Exercise requirements:
Pictures aside, reproduce exactly and only the lines below, starting at the one containing "568x316 pixels. How" and ending at the last line.

Records for the task:
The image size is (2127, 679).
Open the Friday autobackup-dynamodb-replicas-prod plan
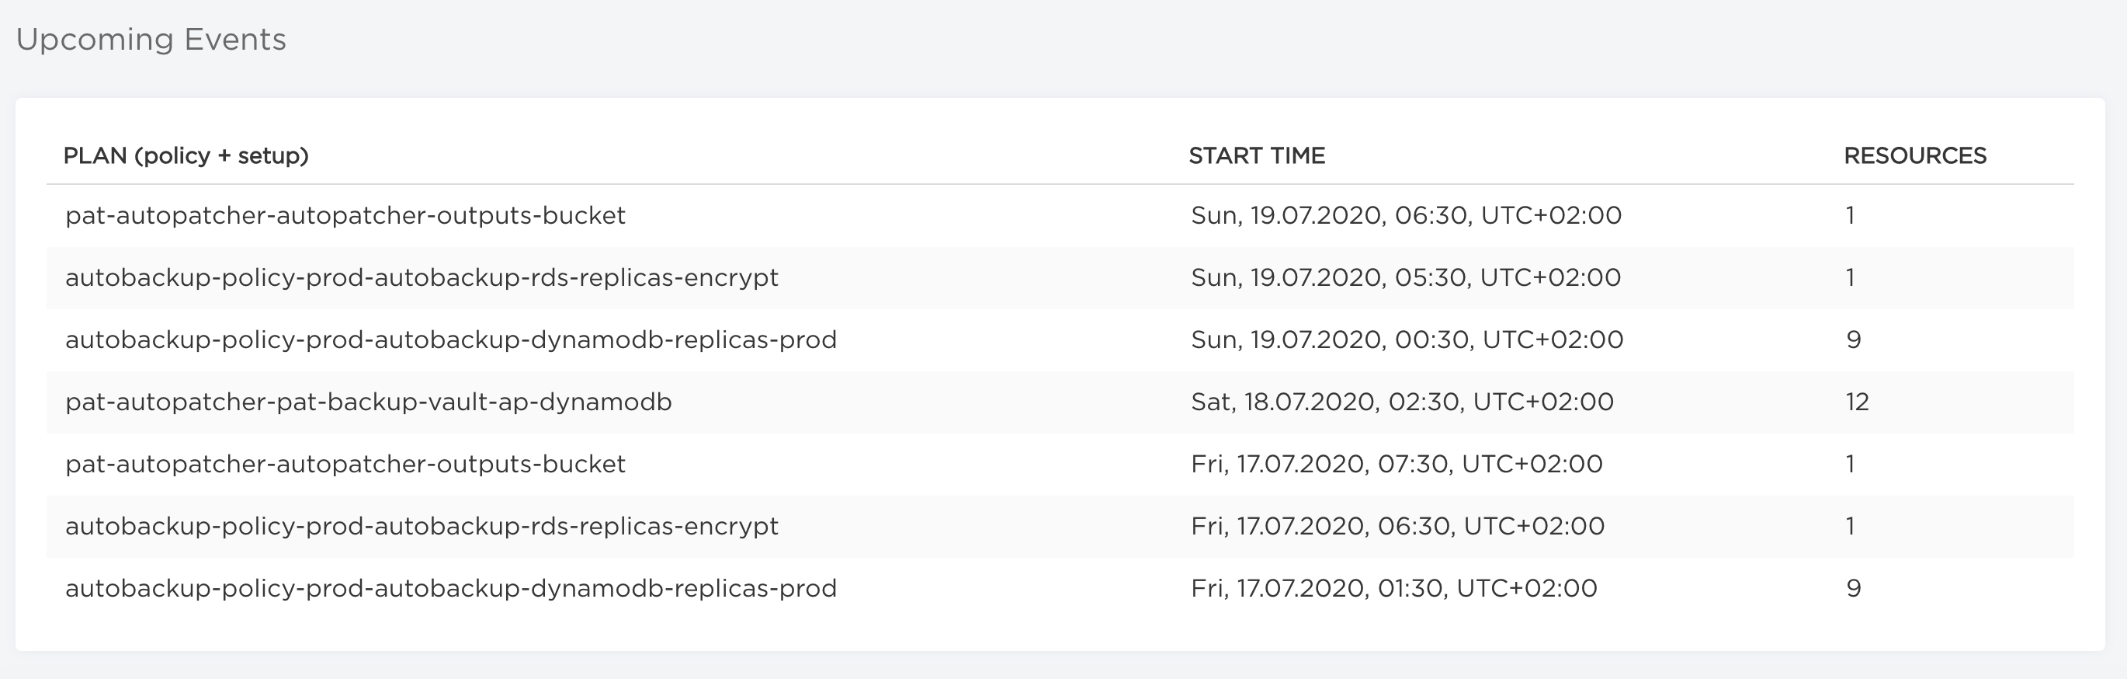point(451,588)
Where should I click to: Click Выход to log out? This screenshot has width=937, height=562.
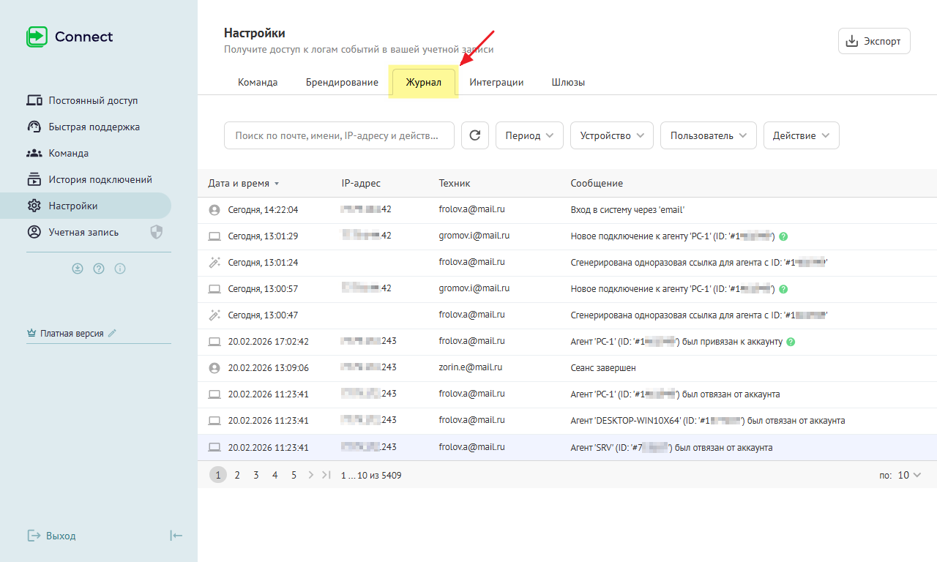(x=52, y=536)
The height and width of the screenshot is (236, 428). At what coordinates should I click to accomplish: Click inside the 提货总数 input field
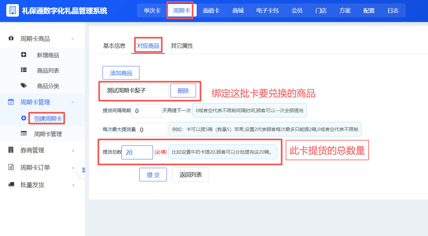point(137,152)
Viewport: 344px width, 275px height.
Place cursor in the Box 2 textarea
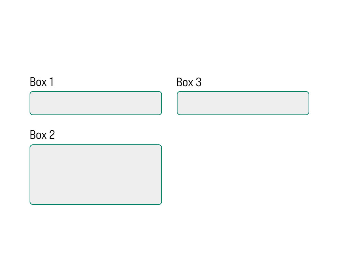(96, 175)
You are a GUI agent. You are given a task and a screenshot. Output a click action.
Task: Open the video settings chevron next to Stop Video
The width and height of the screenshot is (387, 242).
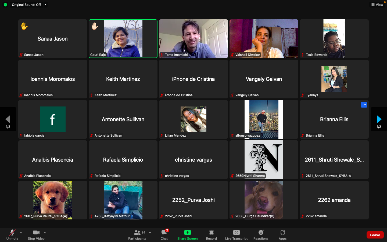click(x=45, y=233)
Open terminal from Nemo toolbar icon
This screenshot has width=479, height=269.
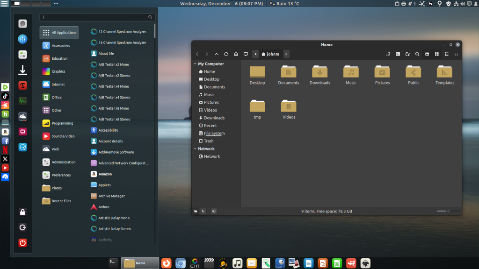398,54
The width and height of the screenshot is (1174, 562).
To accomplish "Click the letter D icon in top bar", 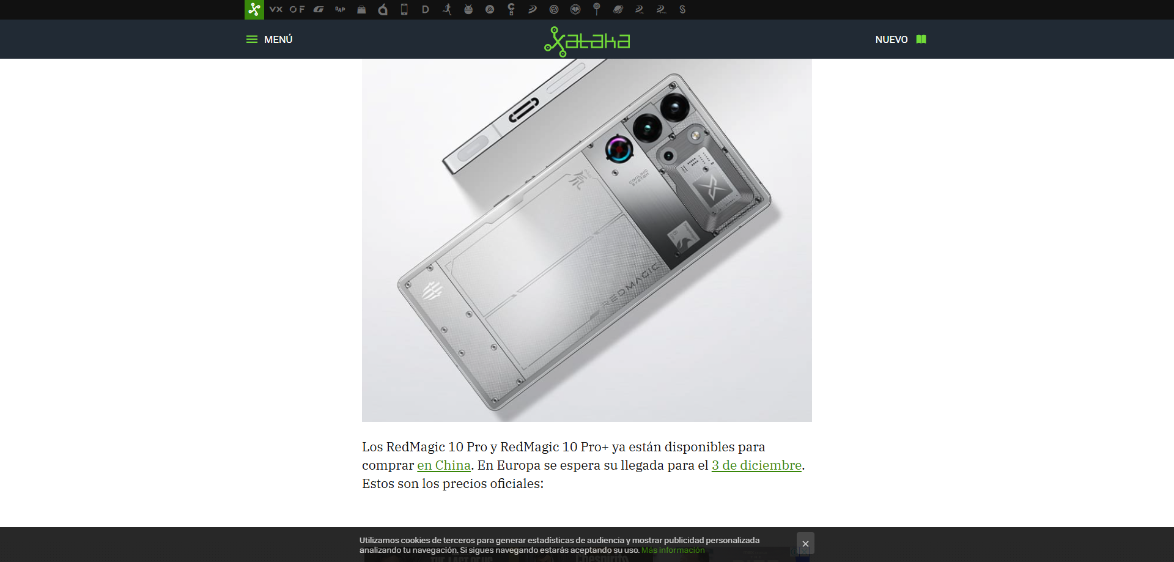I will pos(426,10).
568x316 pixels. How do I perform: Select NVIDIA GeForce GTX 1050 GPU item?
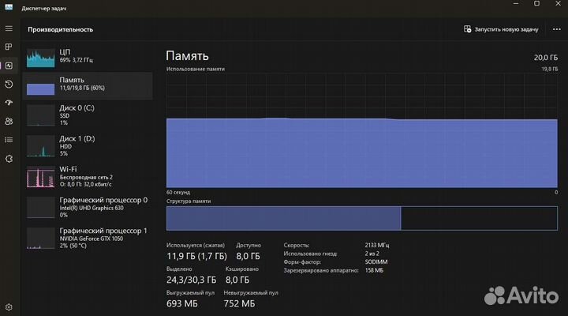(87, 238)
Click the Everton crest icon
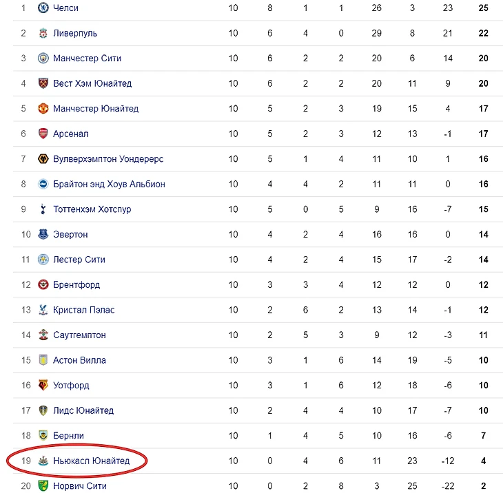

Task result:
568x316 pixels. How do I perform: Select NVIDIA GeForce GTX 1050 GPU item?
(87, 238)
Click the Everton crest icon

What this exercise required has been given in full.